Before Bollywood, there was Tollywood. The nickname first appeared in print in 1932, a portmanteau of Tollygunge and Hollywood, coined to describe the cluster of film studios that had sprung up in this south Kolkata neighborhood. The irony is rich: the name Tollygunge itself honors a British colonial officer, Colonel William Tolly, who in 1774 dredged the silted-up Adi Ganga channel to make it navigable. A canal project by an Englishman gave a name to a neighborhood that became the birthplace of Indian cinema -- and that name, in turn, inspired the term Bollywood when Bombay's film industry surpassed it decades later.
In the eighteenth century, Tollygunge was known as Rasa Pagla -- a stretch of jungle dotted with the garden villas of Europeans who lived in central Calcutta but craved retreats in the surrounding countryside. After Colonel Tolly's canal work, the area began to develop. Tipu Sultan's sons settled here following the Vellore Mutiny of 1806, adding a layer of Mughal-era aristocracy to what was still a semi-rural landscape. The British established the Tollygunge Club and the Royal Calcutta Golf Club in the nineteenth century, turning parts of the neighborhood into genteel sporting grounds. In 1888, Tollygunge and neighboring Ballygunge formed a common police station. By 1903, electric tramcar tracks reached the area, stitching it firmly into Calcutta's expanding urban fabric.

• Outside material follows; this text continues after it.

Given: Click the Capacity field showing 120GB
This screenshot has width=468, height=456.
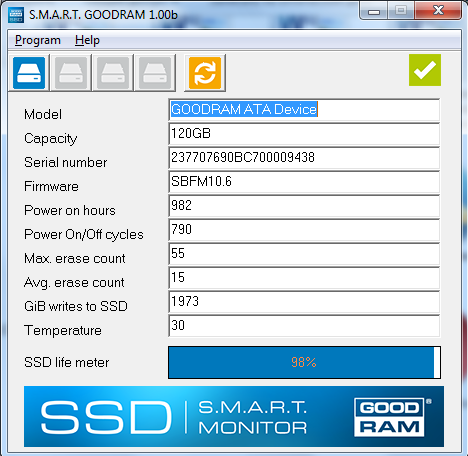Looking at the screenshot, I should point(304,134).
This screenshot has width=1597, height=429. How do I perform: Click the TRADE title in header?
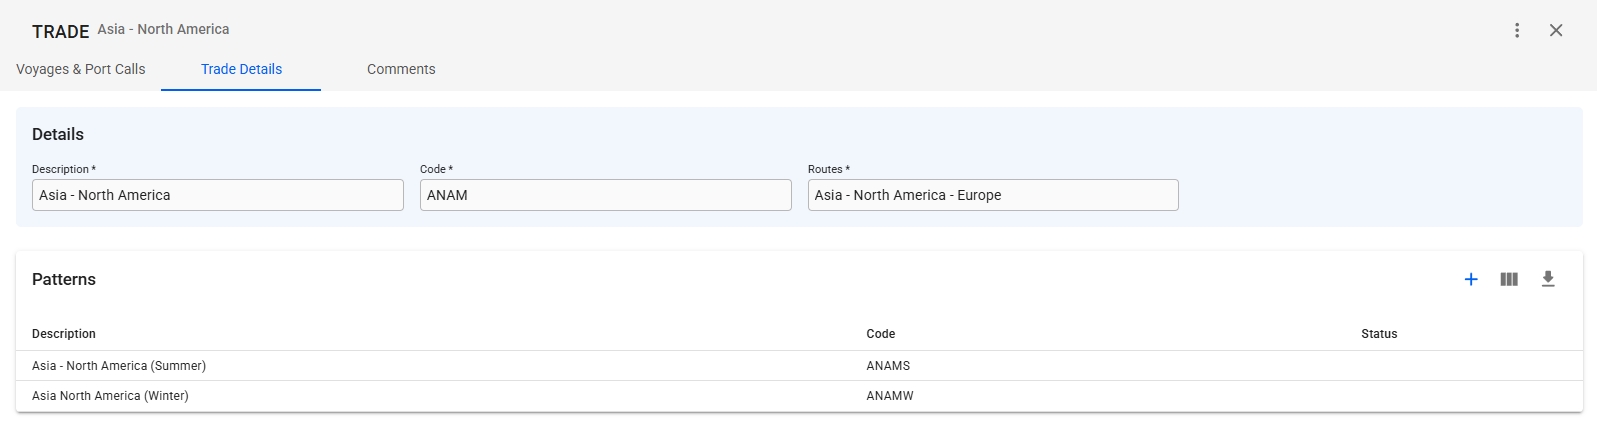[x=60, y=32]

The transformation into a film capital began in the 1930s. Bharat Lakshmi Studio was founded on Prince Anwar Shah Road in 1930, followed by New Theatres Studio the same year, then Radha Studio, East India Studio, and Kali Films in rapid succession. Bengal's first full-length talkie, Dena Paona, was released in December 1931. By the mid-1930s, Tollygunge was the center of Indian film production. Indrapuri Studio and Technician Studio became hubs for directors like Ajoy Kar and Tarun Majumdar. Later, Rituparno Ghosh, a Jadavpur University alumnus, made it his creative home. The Bengali film industry pioneered artistic approaches that filmmakers elsewhere in India would later adopt, and for decades, Tollywood was the standard against which other regional industries measured themselves.

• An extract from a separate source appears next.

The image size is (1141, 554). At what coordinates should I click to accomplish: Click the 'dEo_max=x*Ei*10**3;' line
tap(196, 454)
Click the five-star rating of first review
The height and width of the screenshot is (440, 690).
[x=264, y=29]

The partition of Bengal in 1947 remade Tollygunge in ways no urban planner could have anticipated. Millions of refugees poured across the new border from East Pakistan, and hundreds of improvised colonies appeared almost overnight on vacant land throughout Kolkata's fringes. Tollygunge was among the areas most profoundly transformed. The refugees built settlements that reflected the village layouts of their lost homes, creating a new kind of urban landscape -- dense, improvisational, deeply communal. The influx continued in waves through 1971, and its demographic, cultural, economic, and political impact on the city was enormous. Tollygunge's identity as a neighborhood was permanently reshaped by people who had lost everything and were building again from nothing.

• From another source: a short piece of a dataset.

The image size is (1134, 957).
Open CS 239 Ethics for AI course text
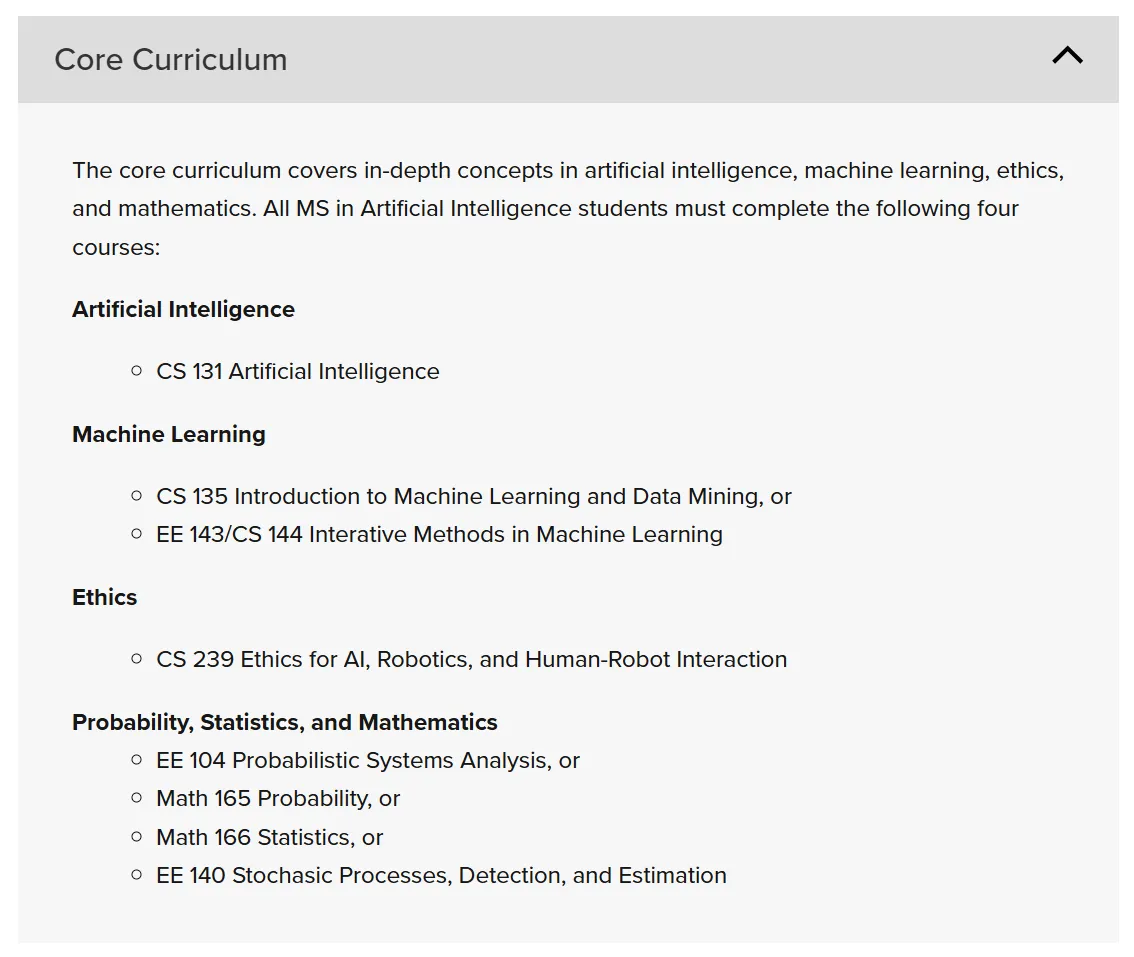(x=471, y=660)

Tollygunge today is not a single thing. It is a metro station named after the legendary actor Uttam Kumar. It is the Lake Road Market at 104 Rash Behari Avenue, a sprawling municipal market covering 1.16 acres where vendors sell vegetables, fish, flowers, and betel leaf. It is the Atchala temples of the Ghosh family, built between 1788 and 1807, and the mosque Prince Ghulam Mohammad constructed in 1830. It is M.R. Bangur Hospital, a government super-specialty hospital serving the enormous population of South 24 Parganas district. And it is a literary landmark: Jhumpa Lahiri set her 2013 Man Booker Prize-shortlisted novel The Lowland in Tollygunge, drawing on her own ethnic roots in the neighborhood.
Tollygunge has always been a place where transportation routes terminate and begin. The Calcutta Tramways Company depot here has served as a tram terminal since tracks were laid in 1903. The metro station -- originally called Tollygunge, now Mahanayak Uttam Kumar -- was the southern terminus of the Kolkata Metro from 1984 until the line was extended to New Garia in 2009. Among Tollygunge's notable former residents was A.C. Bhaktivedanta Swami Prabhupada, who founded the International Society for Krishna Consciousness. The neighborhood that gave India its film industry also gave the world the Hare Krishna movement -- a reminder that Tollygunge has always been a place where ideas travel outward, far beyond the limits of a single Kolkata neighborhood.
Located at 22.50N, 88.35E in South Kolkata. The neighborhood is a dense urban area identifiable by the metro line running through it and the green spaces of the Tollygunge Club and Royal Calcutta Golf Club. Nearest major airport is Netaji Subhash Chandra Bose International Airport (VECC), approximately 15 km north-northeast. Recommended viewing altitude: 2,000-4,000 feet. Look for the railway lines and tram depot as navigation landmarks in the southern part of Kolkata's urban sprawl.